▼
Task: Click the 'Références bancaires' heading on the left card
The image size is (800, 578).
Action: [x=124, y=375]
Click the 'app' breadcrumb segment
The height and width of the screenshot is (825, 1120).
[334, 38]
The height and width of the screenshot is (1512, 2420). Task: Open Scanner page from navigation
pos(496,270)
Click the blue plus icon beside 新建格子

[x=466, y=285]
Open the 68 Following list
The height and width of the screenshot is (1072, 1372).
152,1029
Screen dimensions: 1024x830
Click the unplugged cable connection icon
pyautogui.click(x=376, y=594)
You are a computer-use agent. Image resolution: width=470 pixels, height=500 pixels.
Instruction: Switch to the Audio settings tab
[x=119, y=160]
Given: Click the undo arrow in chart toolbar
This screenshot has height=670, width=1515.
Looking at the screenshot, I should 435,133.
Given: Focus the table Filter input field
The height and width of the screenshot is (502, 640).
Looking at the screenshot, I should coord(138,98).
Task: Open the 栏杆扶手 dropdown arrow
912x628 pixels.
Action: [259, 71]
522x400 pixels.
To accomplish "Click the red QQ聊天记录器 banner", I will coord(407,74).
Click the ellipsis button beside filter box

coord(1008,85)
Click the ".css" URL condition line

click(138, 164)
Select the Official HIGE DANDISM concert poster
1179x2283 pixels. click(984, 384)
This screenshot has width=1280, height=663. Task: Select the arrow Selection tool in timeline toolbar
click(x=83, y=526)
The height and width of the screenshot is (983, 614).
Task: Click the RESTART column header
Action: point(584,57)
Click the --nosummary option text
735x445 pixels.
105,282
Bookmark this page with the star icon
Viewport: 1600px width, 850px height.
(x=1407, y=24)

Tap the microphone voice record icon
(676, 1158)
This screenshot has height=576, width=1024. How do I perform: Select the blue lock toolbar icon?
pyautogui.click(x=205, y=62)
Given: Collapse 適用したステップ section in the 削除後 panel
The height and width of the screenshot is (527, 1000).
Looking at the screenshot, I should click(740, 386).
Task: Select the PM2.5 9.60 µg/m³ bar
▲
**ACTIVITY**. For this exercise, repeat the data above exactly.

**EXERCISE ANSWER**.
Task: Click the 'Références bancaires' heading on the left card
The image size is (800, 578).
Action: [x=124, y=375]
Click the 'app' breadcrumb segment
The height and width of the screenshot is (825, 1120).
[334, 38]
The height and width of the screenshot is (1512, 2420). Task: Open Scanner page from navigation
pos(496,270)
Click the blue plus icon beside 新建格子

[x=466, y=285]
Open the 68 Following list
The height and width of the screenshot is (1072, 1372).
152,1029
Screen dimensions: 1024x830
Click the unplugged cable connection icon
pyautogui.click(x=376, y=594)
You are a computer-use agent. Image resolution: width=470 pixels, height=500 pixels.
Instruction: Switch to the Audio settings tab
[x=119, y=160]
Given: Click the undo arrow in chart toolbar
This screenshot has height=670, width=1515.
Looking at the screenshot, I should 435,133.
Given: Focus the table Filter input field
The height and width of the screenshot is (502, 640).
Looking at the screenshot, I should coord(138,98).
Task: Open the 栏杆扶手 dropdown arrow
912x628 pixels.
Action: [259, 71]
522x400 pixels.
To accomplish "Click the red QQ聊天记录器 banner", I will coord(407,74).
Click the ellipsis button beside filter box

coord(1008,85)
Click the ".css" URL condition line

click(138, 164)
Select the Official HIGE DANDISM concert poster
1179x2283 pixels. click(984, 384)
This screenshot has width=1280, height=663. Task: Select the arrow Selection tool in timeline toolbar
click(x=83, y=526)
The height and width of the screenshot is (983, 614).
Task: Click the RESTART column header
Action: point(584,57)
Click the --nosummary option text
735x445 pixels.
105,282
Bookmark this page with the star icon
Viewport: 1600px width, 850px height.
(x=1407, y=24)

Tap the microphone voice record icon
(676, 1158)
This screenshot has height=576, width=1024. How do I perform: Select the blue lock toolbar icon?
pyautogui.click(x=205, y=62)
Given: Collapse 適用したステップ section in the 削除後 panel
The height and width of the screenshot is (527, 1000).
Looking at the screenshot, I should click(740, 386).
Task: Select the PM2.5 9.60 µg/m³ bar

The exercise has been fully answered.